>> Start Document excerpt

Australia’s November Beef Exports Trend Lower as Slaughter Slowdown Continues


Australia’s November chilled/frozen beef export volume was the lowest in more than two years at 93,817 metric tons (mt), down 17 percent year-over-year. Limited cattle availability has also caused some Australian plants to close early for the holidays. As expected, November exports to the United States (13,164 mt, -66 percent) were dramatically lower due to the import quota being filled, large inventories in freezers and plummeting U.S. prices for 90CL. November exports were also lower than a year ago to Japan, Taiwan, the Philippines and Hong Kong, but sharply higher to China (14,741 mt, +73 percent) and Canada (4,838 mt, +93 percent).

>> End Document excerpt
>> Start Task material

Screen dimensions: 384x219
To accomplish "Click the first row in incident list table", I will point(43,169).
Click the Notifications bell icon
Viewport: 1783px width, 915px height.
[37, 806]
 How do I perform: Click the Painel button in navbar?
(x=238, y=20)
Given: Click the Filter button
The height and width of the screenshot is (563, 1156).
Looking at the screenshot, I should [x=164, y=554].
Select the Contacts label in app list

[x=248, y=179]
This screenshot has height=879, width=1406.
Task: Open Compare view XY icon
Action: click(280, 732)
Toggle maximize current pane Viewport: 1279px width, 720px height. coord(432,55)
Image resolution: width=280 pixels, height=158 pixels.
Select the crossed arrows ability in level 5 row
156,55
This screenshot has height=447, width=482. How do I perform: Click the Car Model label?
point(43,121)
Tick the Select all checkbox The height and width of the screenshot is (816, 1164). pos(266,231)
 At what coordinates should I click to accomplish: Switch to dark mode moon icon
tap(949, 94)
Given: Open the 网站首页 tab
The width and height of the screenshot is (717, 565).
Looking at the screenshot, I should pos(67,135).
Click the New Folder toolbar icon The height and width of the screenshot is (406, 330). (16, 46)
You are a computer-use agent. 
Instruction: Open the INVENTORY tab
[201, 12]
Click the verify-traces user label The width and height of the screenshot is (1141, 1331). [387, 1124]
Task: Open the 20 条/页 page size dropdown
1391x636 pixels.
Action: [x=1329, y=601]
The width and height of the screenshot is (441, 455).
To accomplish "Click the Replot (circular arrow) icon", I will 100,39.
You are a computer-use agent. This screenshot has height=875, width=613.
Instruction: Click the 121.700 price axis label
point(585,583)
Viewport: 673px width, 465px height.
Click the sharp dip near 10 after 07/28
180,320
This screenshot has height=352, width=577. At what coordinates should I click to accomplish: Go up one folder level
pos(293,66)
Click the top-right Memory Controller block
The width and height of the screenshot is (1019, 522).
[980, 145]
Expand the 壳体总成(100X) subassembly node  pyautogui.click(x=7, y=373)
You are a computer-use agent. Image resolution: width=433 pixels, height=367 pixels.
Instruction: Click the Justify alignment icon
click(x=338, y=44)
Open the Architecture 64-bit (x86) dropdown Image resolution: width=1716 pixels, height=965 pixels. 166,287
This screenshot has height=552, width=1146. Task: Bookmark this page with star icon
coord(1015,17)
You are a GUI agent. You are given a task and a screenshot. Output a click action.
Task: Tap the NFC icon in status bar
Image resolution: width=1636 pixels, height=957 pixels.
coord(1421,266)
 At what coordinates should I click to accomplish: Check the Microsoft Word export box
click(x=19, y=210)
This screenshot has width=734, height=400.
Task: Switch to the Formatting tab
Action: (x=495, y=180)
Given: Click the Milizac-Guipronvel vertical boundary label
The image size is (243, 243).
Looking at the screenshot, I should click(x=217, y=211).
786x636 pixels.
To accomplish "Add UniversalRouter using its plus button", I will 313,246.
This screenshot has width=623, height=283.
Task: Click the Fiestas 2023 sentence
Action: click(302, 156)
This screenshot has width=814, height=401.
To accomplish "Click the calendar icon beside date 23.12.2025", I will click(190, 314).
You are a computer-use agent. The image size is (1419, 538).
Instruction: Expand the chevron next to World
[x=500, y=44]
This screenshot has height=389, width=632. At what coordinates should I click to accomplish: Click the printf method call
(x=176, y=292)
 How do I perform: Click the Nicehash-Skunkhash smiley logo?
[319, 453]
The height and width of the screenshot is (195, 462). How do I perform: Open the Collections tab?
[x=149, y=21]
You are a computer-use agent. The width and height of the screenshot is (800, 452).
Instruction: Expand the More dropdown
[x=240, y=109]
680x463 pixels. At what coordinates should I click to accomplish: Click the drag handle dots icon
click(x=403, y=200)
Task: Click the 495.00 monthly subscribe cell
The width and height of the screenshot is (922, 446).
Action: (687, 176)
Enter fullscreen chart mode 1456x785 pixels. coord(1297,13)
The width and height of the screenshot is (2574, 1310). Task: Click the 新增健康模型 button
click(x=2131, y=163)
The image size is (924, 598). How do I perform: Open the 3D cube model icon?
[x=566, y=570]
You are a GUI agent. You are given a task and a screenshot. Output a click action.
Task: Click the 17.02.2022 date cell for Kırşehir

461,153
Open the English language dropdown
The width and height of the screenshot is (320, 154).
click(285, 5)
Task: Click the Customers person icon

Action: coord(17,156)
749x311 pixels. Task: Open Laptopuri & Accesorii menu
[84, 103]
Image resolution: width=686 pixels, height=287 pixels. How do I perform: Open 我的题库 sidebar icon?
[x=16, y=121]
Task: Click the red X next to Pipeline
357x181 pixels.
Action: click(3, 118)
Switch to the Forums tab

>> End Task material

**What you will do:**
**a)** Reproduce the part of the beef exports text starting with "Australia’s November chilled/frozen" and going on through "mt, +93 percent).".
**b)** Give only the entries from their first line through the line with "(x=238, y=20)", with "Notifications" replaced by "Messages" and nothing else changed.

**Expected answers:**
**a)**
Australia’s November chilled/frozen beef export volume was the lowest in more than two years at 93,817 metric tons (mt), down 17 percent year-over-year. Limited cattle availability has also caused some Australian plants to close early for the holidays. As expected, November exports to the United States (13,164 mt, -66 percent) were dramatically lower due to the import quota being filled, large inventories in freezers and plummeting U.S. prices for 90CL. November exports were also lower than a year ago to Japan, Taiwan, the Philippines and Hong Kong, but sharply higher to China (14,741 mt, +73 percent) and Canada (4,838 mt, +93 percent).

**b)**
Screen dimensions: 384x219
To accomplish "Click the first row in incident list table", I will point(43,169).
Click the Messages bell icon
Viewport: 1783px width, 915px height.
[37, 806]
 How do I perform: Click the Painel button in navbar?
(x=238, y=20)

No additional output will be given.